I went out last night and had an okay time.
Went to "The Fort" for a few drinks with some friends from school. It was a pretty slow night there and not a lot of students. They all seem to hang out at the martini bar, but that place is too rich for my blood.
Quiet again. Too quiet.
I hate that I still feel sick every day.
I hate unresolved issues, but I don't expect that he will contact me to settle out some things. It's easier to just run away rather than face something. I guess that's how we ended up here. He ran away rather than try to work on this. Why would I want to be with someone like that? Maybe because I thought that was as good as it gets.
It just can't be, though.
Shit. I'm falling apart again. I need to start to accept that I will never get answers to the questions I have.

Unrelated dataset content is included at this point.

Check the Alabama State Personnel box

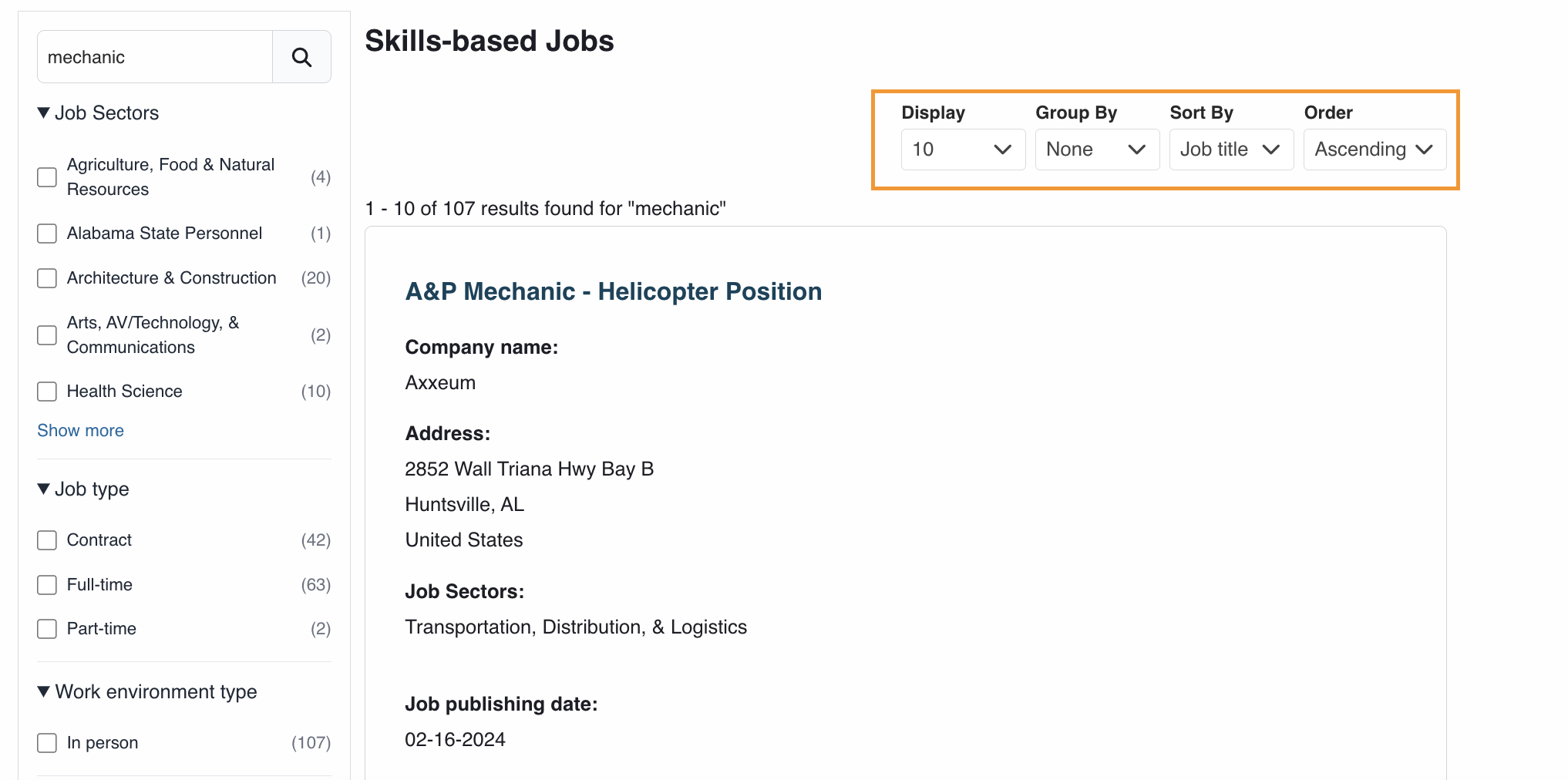(x=47, y=234)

I hate, hate, hate this. I'm angry one minute and so painfully hurt the next. Then angry again. Then confused.
How is it that nobody in this process said to him "Hey, um, this is kind of a dick head way to handle this." I guess the joke was really on me. I hope everyone really enjoyed their laugh at my expense. That tells me a lot about the character of the people he associates with....his friends, his family.

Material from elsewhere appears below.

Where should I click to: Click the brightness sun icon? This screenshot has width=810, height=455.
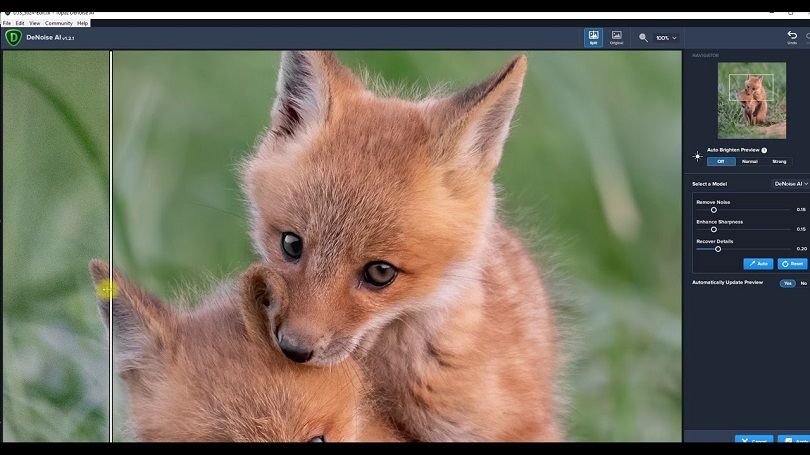tap(697, 156)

How do you break down in tears saying you love someone so much that you're terrified they will leave you and then two weeks later end the relationship because you "just don't feel anything"? How do you listen to a bunch of wedding ideas one evening and say "yeah, that sounds good" and then less than 24 hours later break the engagement? What kind of a human being does that to someone they cared about for so long? How can someone be so cruel?